Pytania o szanse na koalicję PiS-PSL. Pawlak: nie straszmy taką czy inną perspektywą

[object Object]
Platforma Obywatelska ogłosiła, że pójdzie do wyborów bez SLD, Wiosny i PSLAdrianna Otręba | Fakty po południu
wideo 2/35

Możliwe koalicje określają wyborcy. Pozwólmy ludziom wybierać zgodnie z ich przekonaniami. Nie straszmy taką czy inną perspektywą - mówi tvn24.pl były prezes PSL Waldemar Pawlak pytany, czy po wyborach jest możliwa koalicja Polskiego Stronnictwa Ludowego z Prawem i Sprawiedliwością. Zapewnia, że w ostatnim czasie nie było rozmów z PiS. Pojawiające się pogłoski o takich negocjacjach dementują politycy z władz PSL.

Prowadzone od kilku tygodni rozmowy na temat wspólnego startu w jesiennych wyborach parlamentarnych między PO i PSL załamały się w zeszłym tygodniu.
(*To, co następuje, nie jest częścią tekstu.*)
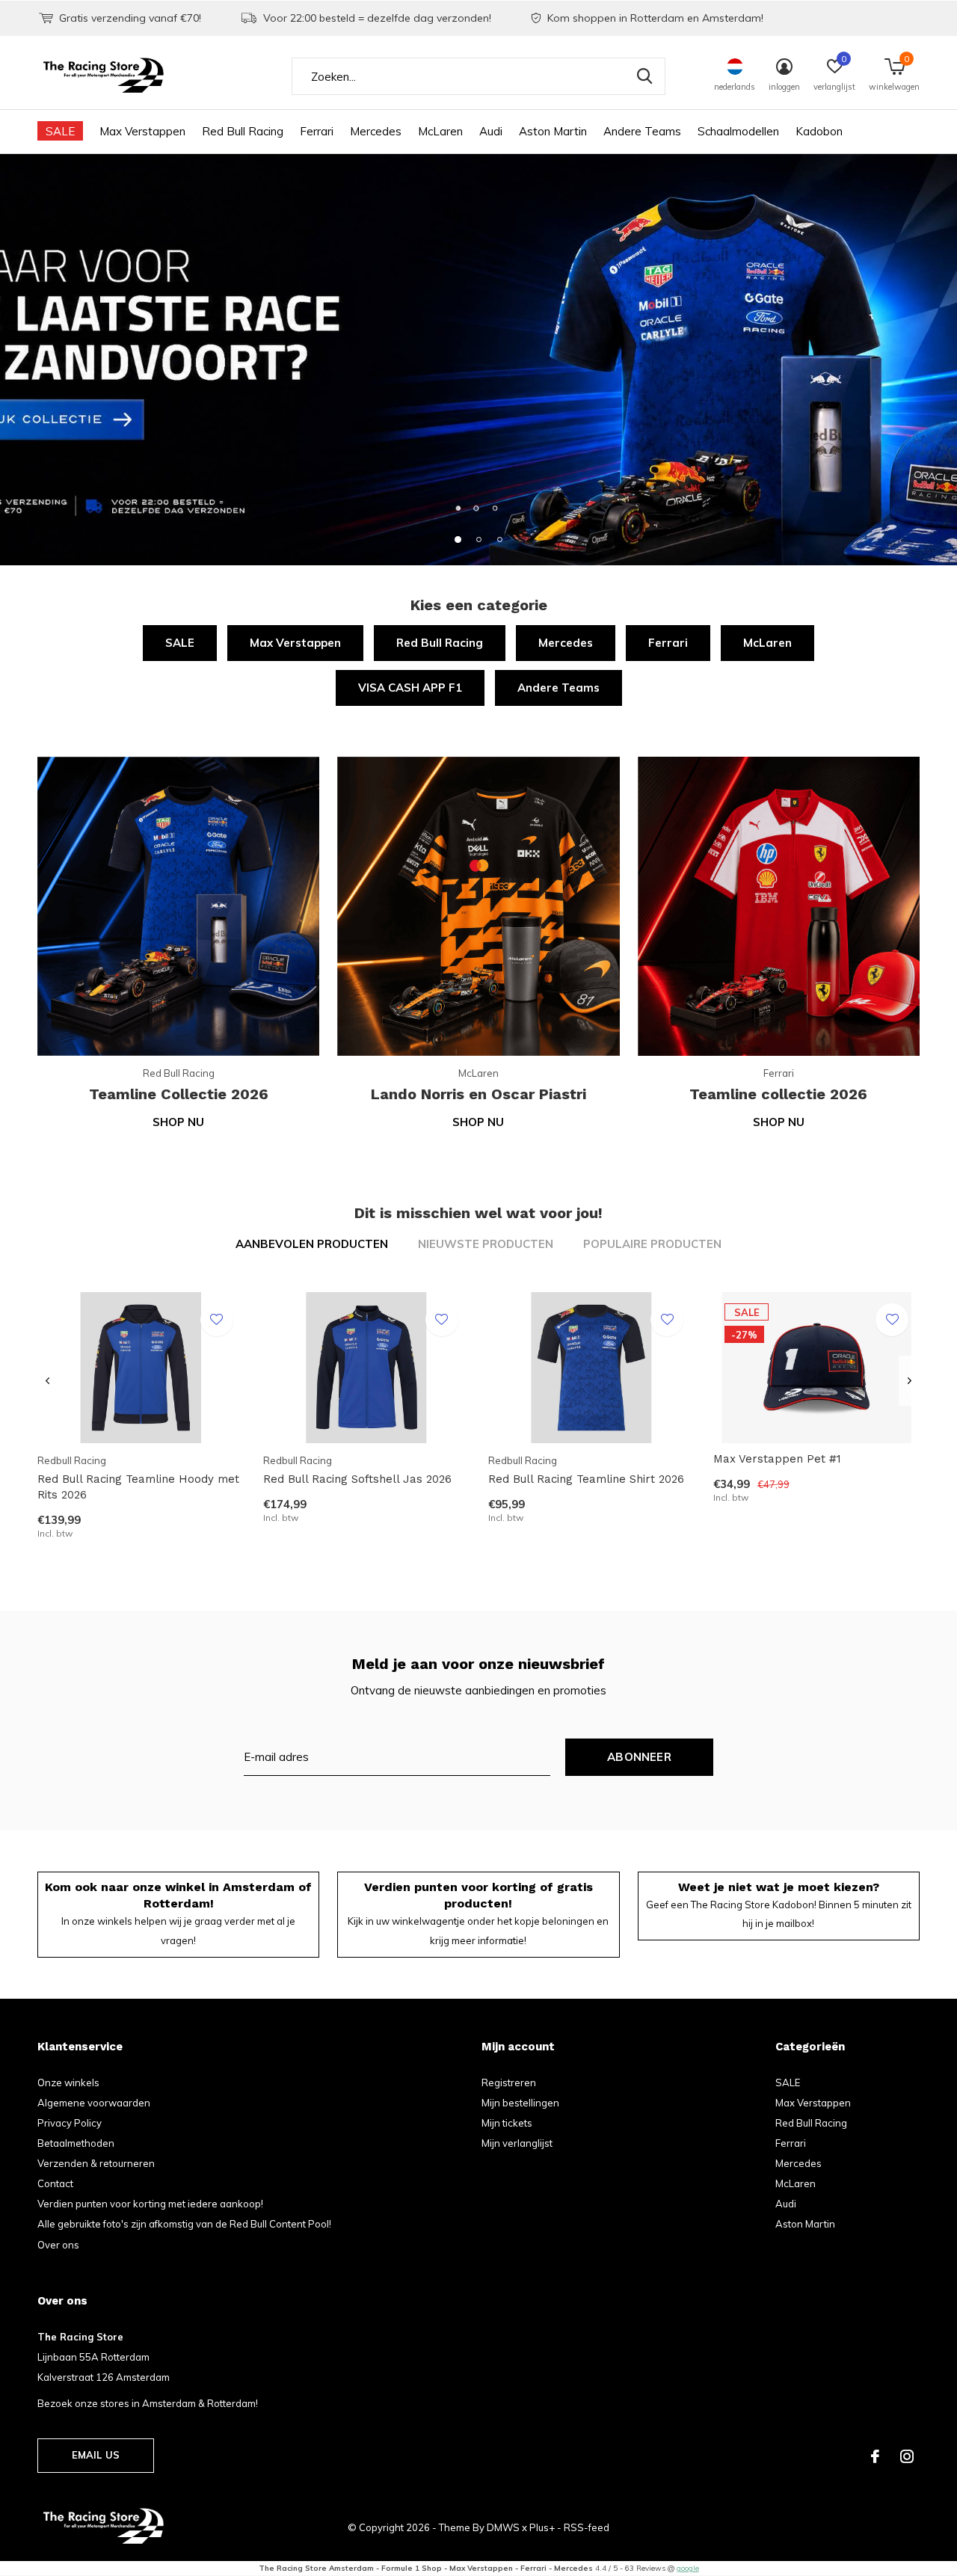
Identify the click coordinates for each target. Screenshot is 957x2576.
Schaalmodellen (738, 131)
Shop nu (178, 1122)
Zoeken (644, 76)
Polityk Platformy, który zna przebieg negocjacji, ocenia w rozmowie z tvn24.pl, że za decyzją lidera PSL Władysława Kosiniaka-Kamysza stali Waldemar Pawlak - były premier oraz były szef ludowców - i poseł PSL Marek Sawicki.
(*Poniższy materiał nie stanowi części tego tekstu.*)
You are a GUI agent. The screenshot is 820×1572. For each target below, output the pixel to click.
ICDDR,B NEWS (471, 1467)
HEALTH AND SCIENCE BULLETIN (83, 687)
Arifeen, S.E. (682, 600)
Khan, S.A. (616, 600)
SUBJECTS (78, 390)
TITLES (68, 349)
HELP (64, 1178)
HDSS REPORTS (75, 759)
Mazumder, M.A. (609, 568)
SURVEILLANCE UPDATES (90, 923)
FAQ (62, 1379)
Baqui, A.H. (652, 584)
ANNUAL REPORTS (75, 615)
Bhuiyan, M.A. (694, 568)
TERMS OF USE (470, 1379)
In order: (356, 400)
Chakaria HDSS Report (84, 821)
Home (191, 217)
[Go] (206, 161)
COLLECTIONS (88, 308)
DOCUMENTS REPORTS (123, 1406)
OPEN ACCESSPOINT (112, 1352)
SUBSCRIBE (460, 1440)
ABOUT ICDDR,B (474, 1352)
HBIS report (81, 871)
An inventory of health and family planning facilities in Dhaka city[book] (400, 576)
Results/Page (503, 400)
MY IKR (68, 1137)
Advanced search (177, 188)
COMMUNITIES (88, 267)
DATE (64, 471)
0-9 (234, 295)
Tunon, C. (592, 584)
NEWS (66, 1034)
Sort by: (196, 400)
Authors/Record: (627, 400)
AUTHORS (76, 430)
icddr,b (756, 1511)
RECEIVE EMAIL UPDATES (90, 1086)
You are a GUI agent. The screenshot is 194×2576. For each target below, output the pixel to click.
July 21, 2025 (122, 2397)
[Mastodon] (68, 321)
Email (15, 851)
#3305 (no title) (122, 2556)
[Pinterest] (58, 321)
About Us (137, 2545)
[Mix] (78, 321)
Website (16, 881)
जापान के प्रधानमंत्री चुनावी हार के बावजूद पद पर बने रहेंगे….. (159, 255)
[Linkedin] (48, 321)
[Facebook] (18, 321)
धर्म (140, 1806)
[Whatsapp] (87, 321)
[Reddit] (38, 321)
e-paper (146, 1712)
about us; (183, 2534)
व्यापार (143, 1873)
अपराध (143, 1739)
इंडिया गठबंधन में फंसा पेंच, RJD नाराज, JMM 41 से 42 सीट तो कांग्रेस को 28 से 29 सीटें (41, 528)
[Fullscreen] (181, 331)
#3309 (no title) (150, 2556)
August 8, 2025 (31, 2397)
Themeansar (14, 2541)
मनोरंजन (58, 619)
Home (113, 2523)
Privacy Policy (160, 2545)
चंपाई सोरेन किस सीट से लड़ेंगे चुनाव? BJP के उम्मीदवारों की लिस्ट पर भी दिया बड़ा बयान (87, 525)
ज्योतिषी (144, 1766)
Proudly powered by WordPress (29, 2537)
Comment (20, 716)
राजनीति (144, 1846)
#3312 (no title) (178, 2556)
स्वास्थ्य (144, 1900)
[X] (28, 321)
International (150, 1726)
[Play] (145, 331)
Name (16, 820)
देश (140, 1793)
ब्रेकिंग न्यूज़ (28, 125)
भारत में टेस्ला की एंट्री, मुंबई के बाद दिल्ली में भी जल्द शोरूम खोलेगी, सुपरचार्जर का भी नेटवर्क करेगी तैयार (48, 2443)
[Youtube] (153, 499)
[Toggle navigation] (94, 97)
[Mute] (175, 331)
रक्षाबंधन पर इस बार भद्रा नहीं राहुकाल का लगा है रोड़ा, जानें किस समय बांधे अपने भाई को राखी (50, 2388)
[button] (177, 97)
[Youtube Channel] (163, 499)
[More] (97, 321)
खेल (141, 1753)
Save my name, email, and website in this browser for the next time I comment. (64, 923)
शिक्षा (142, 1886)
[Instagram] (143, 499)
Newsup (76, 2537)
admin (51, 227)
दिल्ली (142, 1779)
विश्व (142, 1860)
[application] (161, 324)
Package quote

- Daliśmy im wszystko, czego żądali. Byliśmy w stanie pozbyć się z list SLD. Wyglądało jednak na to, jakby Kosiniak-Kamysz nie chciał się z nami dogadać, bo już był po rozmowach z PiS-em. Nie mógł się przeciwstawić Pawlakowi i Sawickiemu, którzy byli przeciwko startowi z PO - podkreśla nasz rozmówca.

Waldemar Pawlak jako spindoktor

Politycy PSL przyznają, że prezes Stronnictwa traktuje Pawlaka jak mentora. Były premier ma pełnić rolę nieformalnego doradcy. - Jest z nami w stałym kontakcie. To nasz spin doktor - przyznaje polityk z władz PSL.

Inny ludowiec podkreśla, że sposób prowadzenia negocjacji z Platformą Obywatelską przez prezesa PSL przypominał taktykę stosowaną przez Pawlaka.

- Waldek był znany z tego, że doprowadzał negocjacje do ściany i wywoływał kryzys. Potem czekał, aż przyjdą i poproszą, by ustąpił. Wtedy rzucał: "zgadam się, ale jak pomysł nie wypali, to nie biorę za to odpowiedzialności". Tym razem się okazało, że to nie jest gra. Władek się nie chciał dogadać z PO. Krążą pogłoski, że równolegle były prowadzone rozmowy z PiS - mówi nasz rozmówca.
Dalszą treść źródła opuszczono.